Some federal states are already reporting 40 per cent assorted infections than last year – before winter has even started when cases routinely soar.
During cold weather the rotavirus spreads faster and the few of cases is expected to surge over winter.
In the UK about one in 10 of infected adolescents require hospital treatment as a result of complications, usually from sparse dehydration.
Rotavirus is spreading across Germany as winter sound outs
Young children are encouraged to take a vaccine against rotavirus
A favour one in five need to see their doctor, but the majority recover at home.
The virus is currently peculiarly prevalent in northern Germany, especially Hamburg and Schleswig-Holstein.
Vaccines are being recommended by fettle officials in an attempt to prevent the spread of the virus.
Washing hands regularly and extremely is also recommended.
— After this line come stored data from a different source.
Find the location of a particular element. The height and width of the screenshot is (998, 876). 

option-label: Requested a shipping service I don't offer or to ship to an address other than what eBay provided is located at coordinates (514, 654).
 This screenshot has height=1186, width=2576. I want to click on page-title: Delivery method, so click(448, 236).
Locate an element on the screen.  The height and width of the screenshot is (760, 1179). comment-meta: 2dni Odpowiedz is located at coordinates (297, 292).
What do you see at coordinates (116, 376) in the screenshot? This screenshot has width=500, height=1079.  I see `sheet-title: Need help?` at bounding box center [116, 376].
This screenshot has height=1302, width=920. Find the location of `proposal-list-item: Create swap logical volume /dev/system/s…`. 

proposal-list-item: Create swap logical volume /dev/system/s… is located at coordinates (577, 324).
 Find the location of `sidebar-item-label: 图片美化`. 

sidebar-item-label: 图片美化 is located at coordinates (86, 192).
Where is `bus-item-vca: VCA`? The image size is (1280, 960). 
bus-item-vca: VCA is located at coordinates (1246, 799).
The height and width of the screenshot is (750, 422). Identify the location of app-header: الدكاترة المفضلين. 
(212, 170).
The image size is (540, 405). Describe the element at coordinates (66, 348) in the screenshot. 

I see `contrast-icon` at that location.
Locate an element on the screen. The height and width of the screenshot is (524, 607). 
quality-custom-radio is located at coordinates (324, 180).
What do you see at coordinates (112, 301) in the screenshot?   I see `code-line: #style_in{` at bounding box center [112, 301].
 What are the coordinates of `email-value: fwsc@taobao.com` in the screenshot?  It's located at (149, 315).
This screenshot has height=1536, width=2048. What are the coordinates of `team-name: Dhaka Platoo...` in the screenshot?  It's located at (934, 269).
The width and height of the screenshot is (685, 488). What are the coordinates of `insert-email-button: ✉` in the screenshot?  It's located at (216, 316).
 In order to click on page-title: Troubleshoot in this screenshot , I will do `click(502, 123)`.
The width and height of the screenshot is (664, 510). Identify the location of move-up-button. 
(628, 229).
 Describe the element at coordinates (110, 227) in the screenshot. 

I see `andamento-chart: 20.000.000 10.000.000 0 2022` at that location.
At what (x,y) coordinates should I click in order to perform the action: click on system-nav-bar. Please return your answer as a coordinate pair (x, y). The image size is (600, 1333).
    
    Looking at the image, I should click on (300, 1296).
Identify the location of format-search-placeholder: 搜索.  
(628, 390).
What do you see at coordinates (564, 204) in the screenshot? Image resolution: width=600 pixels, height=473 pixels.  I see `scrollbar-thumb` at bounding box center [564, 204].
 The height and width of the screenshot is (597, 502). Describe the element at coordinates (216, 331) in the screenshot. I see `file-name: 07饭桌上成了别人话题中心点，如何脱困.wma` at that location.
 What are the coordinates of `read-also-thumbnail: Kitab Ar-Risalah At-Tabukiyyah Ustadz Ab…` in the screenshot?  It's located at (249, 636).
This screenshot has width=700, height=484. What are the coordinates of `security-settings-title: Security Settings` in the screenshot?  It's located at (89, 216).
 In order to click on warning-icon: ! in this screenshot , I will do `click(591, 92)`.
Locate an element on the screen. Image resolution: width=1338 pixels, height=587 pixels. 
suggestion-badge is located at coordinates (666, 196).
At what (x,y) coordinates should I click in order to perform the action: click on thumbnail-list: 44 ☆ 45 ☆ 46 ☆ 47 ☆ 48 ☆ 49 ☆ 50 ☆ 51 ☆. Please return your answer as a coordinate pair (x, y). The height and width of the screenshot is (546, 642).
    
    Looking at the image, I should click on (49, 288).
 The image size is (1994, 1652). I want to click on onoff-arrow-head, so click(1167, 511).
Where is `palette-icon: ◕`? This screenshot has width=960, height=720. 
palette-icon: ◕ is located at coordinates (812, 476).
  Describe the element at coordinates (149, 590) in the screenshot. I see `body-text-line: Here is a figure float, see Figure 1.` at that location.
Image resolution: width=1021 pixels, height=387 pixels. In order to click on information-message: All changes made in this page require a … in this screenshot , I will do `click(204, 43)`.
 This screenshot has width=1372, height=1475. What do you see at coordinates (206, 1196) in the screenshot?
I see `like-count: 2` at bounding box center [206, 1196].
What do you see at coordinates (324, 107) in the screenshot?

Some regions of Germany are reporting 40 per cent great rotavirus rates than last year
he UK government has issued its own account in the event of a outbreak in Britain.
It listed the symptoms and advise for dealing with rotavirus.
The assertion said: “Rotavirus causes gastroenteritis. The symptoms include severe damp diarrhoea, usually with vomiting, fever, and stomach cramps.
“Infants and youthful children are most at risk of rotavirus disease, as they can become dreadfully dehydrated and may require hospitalisation.
“The symptoms usually last from three to eight days. Adults may grow infected but repeat infections are generally less severe than infections during infancy.
“Rotavirus is the most common cause of gastroenteritis in infants and very inexperienced children. A rotavirus vaccine was introduced to the national vaccination schedule for infants in 2013, alongside other routine childhood immunisations.
“Babies take home two doses of vaccine at eight and 16 weeks of age. The amount of rotavirus centre of infants has declined following use of the vaccine.”